À ces premières applications des biotechnologies dans le domaine agricole font écho celles du secteur alimentaire. Il s’agit, cette fois, de parfaire la conservation des fruits et des légumes en retardant leur flétrissement. Tomates ou melons pourront être récoltés plus tard et présenter une meilleure composition en sucre tout en répondant aux exigences de stabilité du produit pendant son transport, sa distribution et sa transformation. Les chercheurs ambitionnent, dans la foulée, d’améliorer la qualité nutritionnelle des aliments en en modifiant la composition et de permettre ainsi, par exemple, qu’ils soient mieux digérés.
Et puis il y a les « alicaments », ces aliments qui soignent, purs produits des biotechnologies. Parmi eux, le riz doré, dont on a modifié la teneur en vitamine A pour lutter contre la cécité des enfants liée à la malnutrition. Autres applications rêvées – et encore utopiques – dans le domaine de la santé : les pommes de terre ou les bananes contenant des vaccins. Directement consommables, elles permettraient la vaccination à faible coût des populations des pays en développement. Une technique encore à l’essai dont on ne connaît pas les effets à long terme. Et c’est bien là le problème, estiment les détracteurs des biotechnologies.
Restent, enfin, leurs applications industrielles. Les laboratoires expérimentent ainsi des matières plastiques biodégradables, produites à partir du colza. Des plantes qui, comme la betterave, servent aussi à confectionner les biocarburants qu’utilisent des municipalités françaises pour leurs transports en commun.

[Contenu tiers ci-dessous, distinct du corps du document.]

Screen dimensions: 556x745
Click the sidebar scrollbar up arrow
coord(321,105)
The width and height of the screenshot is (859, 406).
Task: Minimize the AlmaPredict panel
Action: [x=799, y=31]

Ces mêmes chercheurs tentent de mettre au point des cotons de couleur pour l’industrie textile afin de limiter l’utilisation des teintures, sources importantes de pollution.
À première vue donc, les possibilités semblent illimitées. Mais ce ne sont pas les premières promesses de ce genre. Il y a déjà eu la « révolution verte ». Amorcée au début des années soixante, puis relancée dans le courant des années quatre-vingt, elle avait permis une augmentation des rendements agricoles grâce à l’introduction de nouvelles variétés de maïs, de riz ou de blé. Des cultures qui ont toutes, dans un premier temps, nécessité l’utilisation massive d’engrais chimiques et de pesticides. Eux-mêmes exigeant de bons systèmes d’irrigation, seuls les exploitants les plus riches, ayant accès au crédit, ont pu en profiter. Logiquement, ladite révolution a contourné l’Afrique. Rien ne dit encore qu’il n’en sera pas de même avec les biotechnologies, mais l’espoir est là. La polémique aussi.